Work to complete |
Beginning at the line containing "You are a GUI", give again every line through the end of the data, unchanged and with both ends included. Drop any pictures.

=== Provided data ===

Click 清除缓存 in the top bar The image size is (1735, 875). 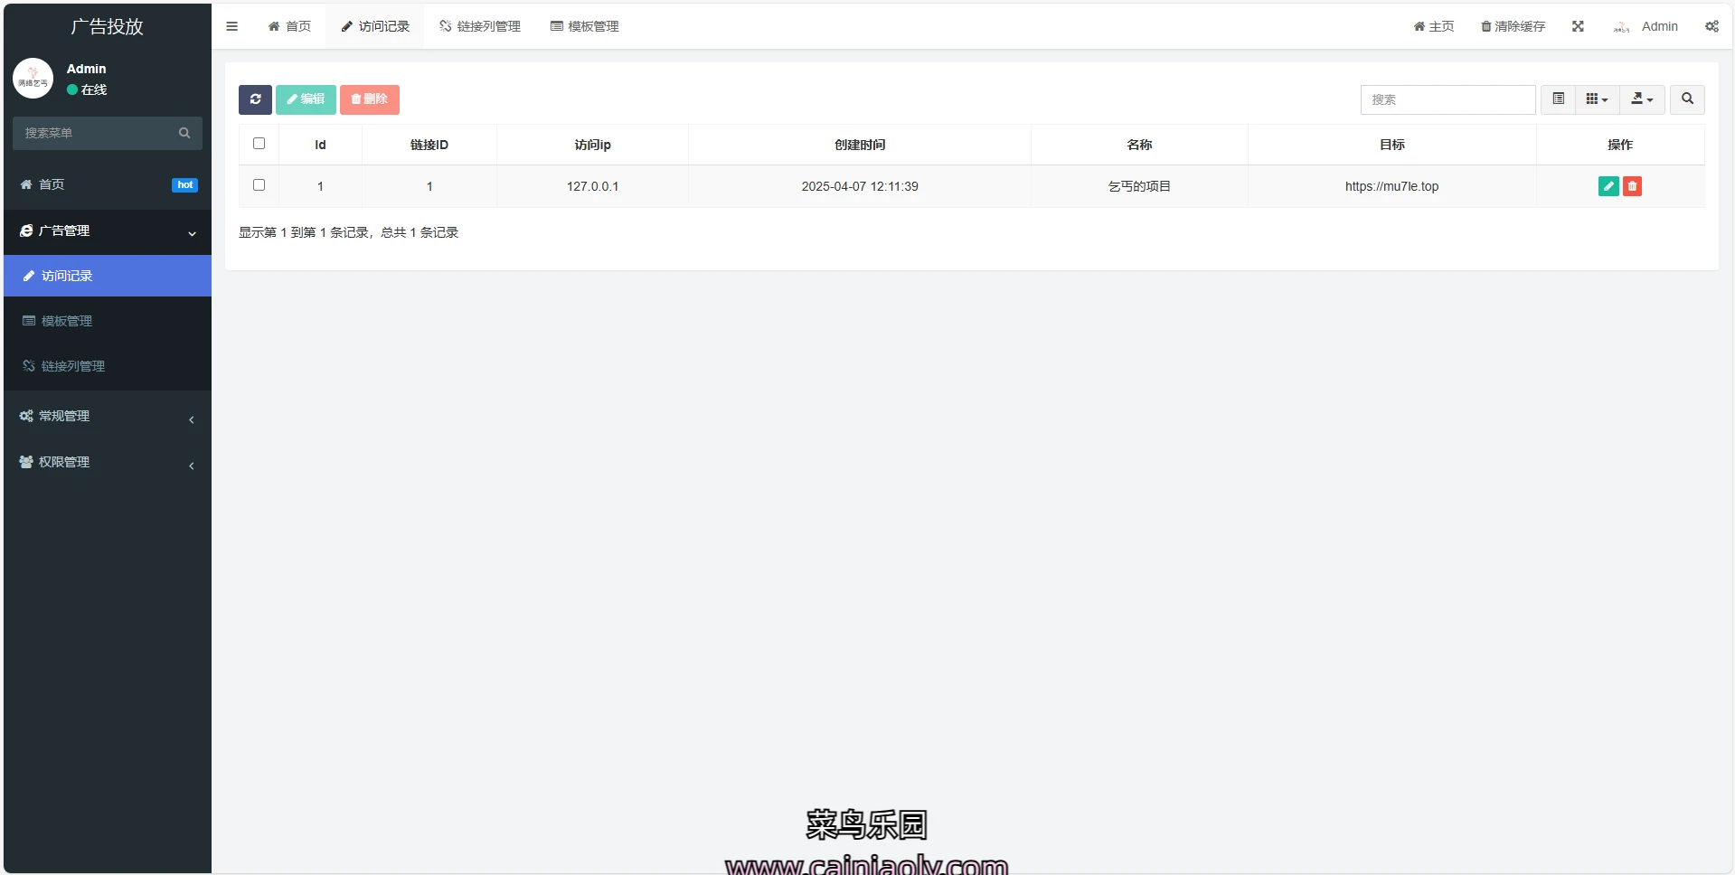1513,26
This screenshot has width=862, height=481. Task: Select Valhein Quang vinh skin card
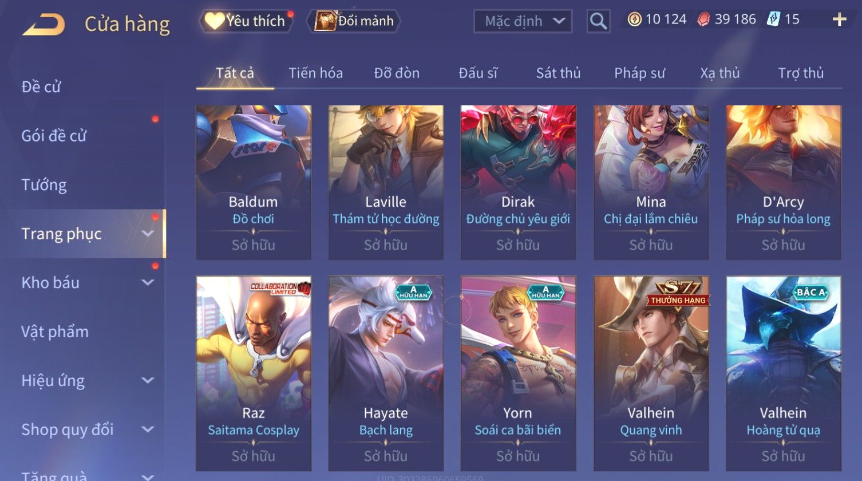651,373
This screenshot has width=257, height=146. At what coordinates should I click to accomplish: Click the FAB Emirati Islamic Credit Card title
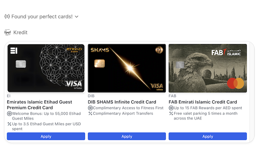pyautogui.click(x=203, y=102)
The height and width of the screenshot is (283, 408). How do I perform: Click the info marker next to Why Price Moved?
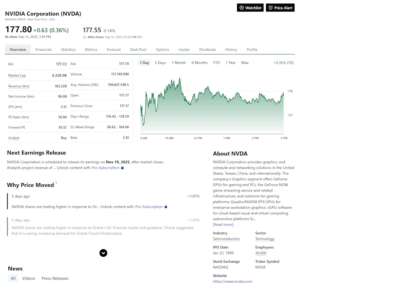click(56, 182)
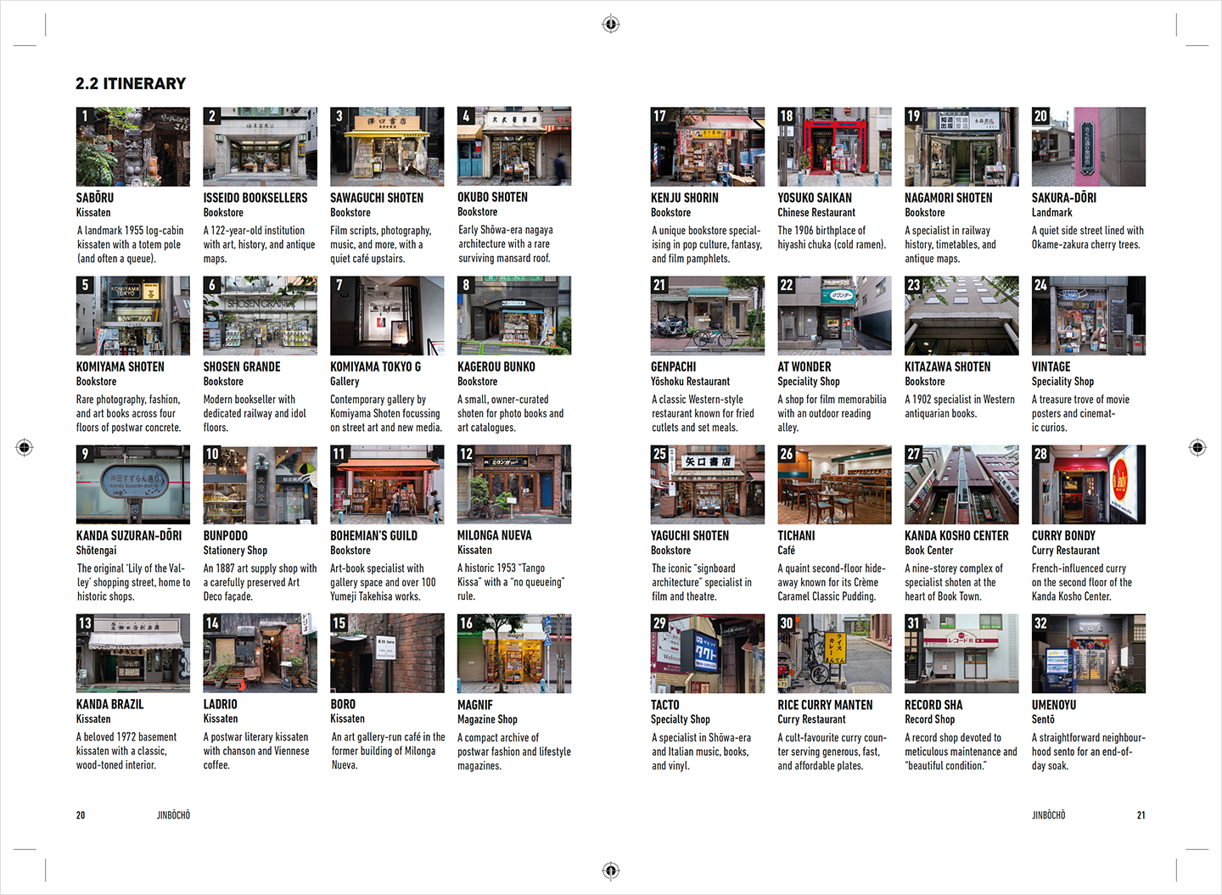Select the Saboru kissaten photo

click(133, 147)
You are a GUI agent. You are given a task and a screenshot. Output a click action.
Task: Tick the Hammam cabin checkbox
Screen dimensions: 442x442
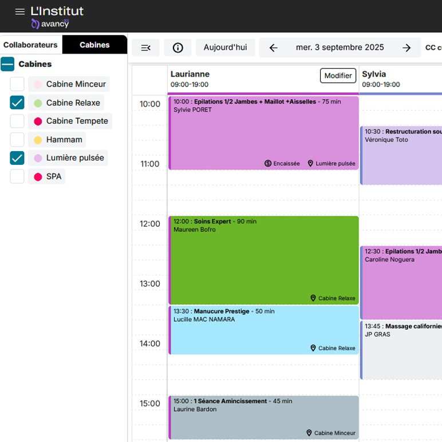coord(17,139)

===

Answer section |
You are a GUI agent. You are given a task and a screenshot. Output a click action.
Task: Tick the Hammam cabin checkbox
Screen dimensions: 442x442
coord(17,139)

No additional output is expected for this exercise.